How did you go about finding these overlooked narratives?
“Some of the 68 selections came from my course reader [for Narratives of Internment]. Others were identified in different ways, including hiring Smith students to comb through camp newsletters and other publications to identify selections to consider. We also drew upon Frank Abe’s vast personal archive of incarceration documents that he’s been collecting for more than 40 years. He’s a third-generation Japanese American whose father was incarcerated at Heart Mountain. We asked colleagues in the field for their suggestions. And we hired Andrew Way Leong to translate selected works for the anthology, including two selections from the camp journal from Tule Lake, Tessaku, which featured literature in Japanese.”

Your definition of literature in the book is broad, incorporating letters, poems, diary, and newsletter entries.
“In high school and college, I learned to love what might be called belles-lettres, i.e., fine or beautiful writing, usually in the genres of poetry, fiction, and drama. In graduate school, I came to appreciate a broader understanding of what could count as literature. For instance, unpublished works could have great aesthetic and social value even if they weren’t recognized during their author’s lifetime. In addition, works in genres such as letters, diaries, and creative nonfiction could have great value as well, but they need to be considered within their own conventions and constraints—not against supposedly universal standards that some of us associate with so-called great writing.”

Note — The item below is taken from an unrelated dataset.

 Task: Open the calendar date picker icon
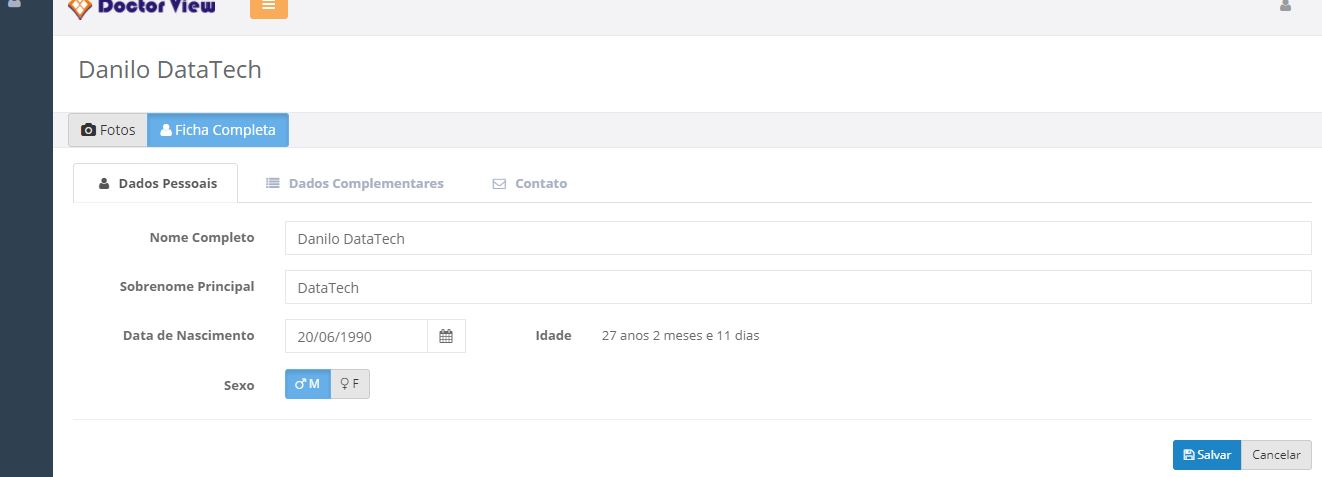pyautogui.click(x=446, y=337)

Do you have a favorite selection in the book?
“One is ‘Lil’ Yokohama’ by Toshio Mori, a story about the Japanese American community enjoying a nice day at the baseball field. It gives you a sense of ordinary life before the war and incarceration. I think this version of Mori’s manuscript was accepted before the war, but then Pearl Harbor happened and they put a pause on publication. The book eventually came out in 1949.”

You grew up in the west where the camps were located. Did you encounter any of this history in school?
“I have a dim memory of learning about it in my high school U.S. history class, but I really learned about the incarceration when I delved into Asian American studies in graduate school. World War II was a time of great stress and the U.S. rose to the occasion in many ways. The Allies fought a righteous war against the Axis and won. At the same time, the U.S. government did not live up to its promise to treat all citizens—and even aliens—justly, which is ensconced in the Fourteenth Amendment. As the 1983 report of the Commission on Wartime Relocation and Internment of Civilians found, ‘the broad historical causes that shaped these decisions were race prejudice, war hysteria and a failure of political leadership.’”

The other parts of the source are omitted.